You know you should exercise more, eat healthier and stop putting off that medical screening. What’s stopping you?
It’s not that weird when you think about it, this is the way evolution has designed the brain. Your brain is built to enjoy chocolate in order to buffer up for rougher times, it’s designed to be triggered by direct events such as sudden danger rather than further threats. In fact, the majority of your behavior is governed by the direct experiences (so called consequences) of pursuing it. A direct positive consequence (e.g. enjoying the nice taste of a snack) increases the likelihood of you having another bite; while a direct negative consequence (such as pain induced from working out) decreases the likeliness of you repeating it.

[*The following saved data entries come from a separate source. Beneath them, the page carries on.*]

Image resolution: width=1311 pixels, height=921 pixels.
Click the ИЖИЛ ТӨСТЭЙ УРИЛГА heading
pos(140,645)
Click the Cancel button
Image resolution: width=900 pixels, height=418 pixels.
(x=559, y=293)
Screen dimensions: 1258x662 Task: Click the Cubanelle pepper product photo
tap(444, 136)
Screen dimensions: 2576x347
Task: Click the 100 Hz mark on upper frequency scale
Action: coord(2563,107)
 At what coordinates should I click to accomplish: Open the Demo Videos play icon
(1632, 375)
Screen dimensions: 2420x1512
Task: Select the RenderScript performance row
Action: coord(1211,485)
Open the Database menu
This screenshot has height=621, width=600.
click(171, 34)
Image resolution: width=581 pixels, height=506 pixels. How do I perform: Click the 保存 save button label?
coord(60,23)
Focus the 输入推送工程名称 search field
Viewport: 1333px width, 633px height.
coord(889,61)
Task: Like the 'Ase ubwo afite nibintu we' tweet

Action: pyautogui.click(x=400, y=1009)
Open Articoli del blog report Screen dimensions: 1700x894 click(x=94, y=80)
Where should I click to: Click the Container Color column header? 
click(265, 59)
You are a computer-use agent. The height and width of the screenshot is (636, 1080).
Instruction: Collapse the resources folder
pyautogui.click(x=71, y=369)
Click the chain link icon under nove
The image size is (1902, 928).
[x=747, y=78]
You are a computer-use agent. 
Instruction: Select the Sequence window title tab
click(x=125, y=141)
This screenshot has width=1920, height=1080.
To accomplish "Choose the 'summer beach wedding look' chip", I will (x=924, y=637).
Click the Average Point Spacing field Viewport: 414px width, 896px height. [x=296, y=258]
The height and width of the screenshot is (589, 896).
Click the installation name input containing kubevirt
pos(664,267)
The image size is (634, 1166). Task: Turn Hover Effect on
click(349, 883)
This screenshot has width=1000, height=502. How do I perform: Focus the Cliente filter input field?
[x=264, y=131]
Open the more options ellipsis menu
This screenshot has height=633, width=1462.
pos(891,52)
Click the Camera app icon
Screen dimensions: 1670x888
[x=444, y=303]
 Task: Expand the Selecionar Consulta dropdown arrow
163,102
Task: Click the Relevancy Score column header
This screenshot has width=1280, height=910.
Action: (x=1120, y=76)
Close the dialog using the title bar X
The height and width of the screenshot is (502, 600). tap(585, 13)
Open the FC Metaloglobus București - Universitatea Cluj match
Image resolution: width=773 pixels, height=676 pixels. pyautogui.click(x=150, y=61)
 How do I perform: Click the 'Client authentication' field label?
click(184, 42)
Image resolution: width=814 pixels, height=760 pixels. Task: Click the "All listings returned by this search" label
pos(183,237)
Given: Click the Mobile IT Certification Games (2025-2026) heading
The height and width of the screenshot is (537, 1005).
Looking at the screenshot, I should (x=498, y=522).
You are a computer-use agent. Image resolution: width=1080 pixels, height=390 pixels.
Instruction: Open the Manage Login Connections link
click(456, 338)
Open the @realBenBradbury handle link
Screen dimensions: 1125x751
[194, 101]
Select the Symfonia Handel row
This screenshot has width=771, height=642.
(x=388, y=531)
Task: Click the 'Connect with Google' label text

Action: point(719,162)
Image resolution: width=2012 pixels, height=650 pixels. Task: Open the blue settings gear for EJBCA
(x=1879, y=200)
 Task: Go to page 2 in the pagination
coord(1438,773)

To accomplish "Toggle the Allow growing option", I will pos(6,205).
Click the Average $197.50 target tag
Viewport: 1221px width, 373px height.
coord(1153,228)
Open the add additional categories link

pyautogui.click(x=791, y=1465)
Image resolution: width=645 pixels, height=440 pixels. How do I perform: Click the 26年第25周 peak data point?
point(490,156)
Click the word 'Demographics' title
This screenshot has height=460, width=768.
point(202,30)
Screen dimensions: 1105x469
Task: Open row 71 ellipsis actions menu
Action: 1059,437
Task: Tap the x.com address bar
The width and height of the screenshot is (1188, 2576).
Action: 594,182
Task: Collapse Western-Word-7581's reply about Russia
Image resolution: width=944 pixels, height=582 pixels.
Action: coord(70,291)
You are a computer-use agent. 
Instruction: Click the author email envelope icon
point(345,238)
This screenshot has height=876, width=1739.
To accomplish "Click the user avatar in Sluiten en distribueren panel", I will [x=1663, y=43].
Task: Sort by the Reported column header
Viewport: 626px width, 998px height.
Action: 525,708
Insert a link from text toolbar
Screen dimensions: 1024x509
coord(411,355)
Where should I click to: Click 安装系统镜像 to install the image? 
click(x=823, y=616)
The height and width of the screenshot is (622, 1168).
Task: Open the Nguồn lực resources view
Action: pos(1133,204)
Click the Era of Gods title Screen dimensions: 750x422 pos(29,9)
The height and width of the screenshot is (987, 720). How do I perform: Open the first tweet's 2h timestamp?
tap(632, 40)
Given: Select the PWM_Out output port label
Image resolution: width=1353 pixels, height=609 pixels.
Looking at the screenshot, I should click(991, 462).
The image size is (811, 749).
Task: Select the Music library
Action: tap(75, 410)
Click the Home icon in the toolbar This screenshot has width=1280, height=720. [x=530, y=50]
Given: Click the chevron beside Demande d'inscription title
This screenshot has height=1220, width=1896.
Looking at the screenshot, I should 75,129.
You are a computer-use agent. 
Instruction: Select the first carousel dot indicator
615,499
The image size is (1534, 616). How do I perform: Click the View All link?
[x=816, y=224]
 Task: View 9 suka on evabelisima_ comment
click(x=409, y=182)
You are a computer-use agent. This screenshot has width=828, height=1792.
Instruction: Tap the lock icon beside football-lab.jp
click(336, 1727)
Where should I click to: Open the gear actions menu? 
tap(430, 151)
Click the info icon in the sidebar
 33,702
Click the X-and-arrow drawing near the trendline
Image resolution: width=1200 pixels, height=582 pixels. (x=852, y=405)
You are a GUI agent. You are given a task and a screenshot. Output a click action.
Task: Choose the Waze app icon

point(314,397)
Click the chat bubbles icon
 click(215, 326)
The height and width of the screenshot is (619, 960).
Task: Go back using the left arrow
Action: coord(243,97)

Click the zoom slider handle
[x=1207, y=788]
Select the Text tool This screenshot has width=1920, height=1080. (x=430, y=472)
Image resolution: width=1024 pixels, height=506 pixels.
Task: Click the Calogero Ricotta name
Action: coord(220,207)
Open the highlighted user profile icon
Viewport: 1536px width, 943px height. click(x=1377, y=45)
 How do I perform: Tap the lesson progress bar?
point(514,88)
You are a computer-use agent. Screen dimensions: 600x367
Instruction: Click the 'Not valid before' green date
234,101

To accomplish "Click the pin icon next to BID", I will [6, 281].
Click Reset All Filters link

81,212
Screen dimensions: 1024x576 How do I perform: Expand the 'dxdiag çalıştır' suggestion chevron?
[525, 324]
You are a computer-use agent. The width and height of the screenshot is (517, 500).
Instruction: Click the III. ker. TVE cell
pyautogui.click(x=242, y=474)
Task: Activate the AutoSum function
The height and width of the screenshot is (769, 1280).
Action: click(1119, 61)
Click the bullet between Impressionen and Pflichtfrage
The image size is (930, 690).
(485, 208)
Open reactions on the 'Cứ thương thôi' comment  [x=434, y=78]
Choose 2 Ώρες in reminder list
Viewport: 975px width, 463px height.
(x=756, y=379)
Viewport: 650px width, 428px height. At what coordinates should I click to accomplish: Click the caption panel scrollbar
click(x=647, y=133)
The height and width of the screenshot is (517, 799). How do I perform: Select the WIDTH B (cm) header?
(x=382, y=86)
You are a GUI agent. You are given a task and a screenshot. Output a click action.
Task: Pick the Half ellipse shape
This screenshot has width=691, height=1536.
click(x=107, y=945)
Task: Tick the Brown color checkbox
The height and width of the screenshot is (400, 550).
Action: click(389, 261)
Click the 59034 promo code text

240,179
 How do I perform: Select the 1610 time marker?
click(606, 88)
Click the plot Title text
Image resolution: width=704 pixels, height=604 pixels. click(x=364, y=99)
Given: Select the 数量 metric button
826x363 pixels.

“/…/Eat healthier and stop putting off that medical screening/…/”, all these things are actions that can have severe implications for your future, and awareness alone of the long-term consequences of your behavior seldom changes your behavior per se. This is due to the fact that events that lie ahead of us many times seem too abstract and far away for our brains to react to them as urgent threats. We have the tendency to give stronger weight to payoffs that are closer to the present time – such as giving in to chocolate and sleeping in instead of going to the gym.
In order to act upon long-term threats you can nudge yourself by moving the consequences closer to your decision-making environment.
Nudge nr # 3 Substitute short-term rewards
We have a strong tendency to give in to short-term rewards (e.g. the taste of chocolate) rather than long-term rewards (losing weight). Think of something that could be a nice direct reward you could enjoy. Here’s an example; when shopping, every time you don’t buy an unhealthy snack – directly reward yourself with something else. You could, for instance, buy your favorite magazine at the till every time you succeed with shopping.
Task: Think of a decision environment where you often give in to temptations; perhaps it’s in the store, by the fridge, or following a workout at the gym. Think of what these temptations are – can you substitute them with something healthier that works as a short-term positive consequence for you?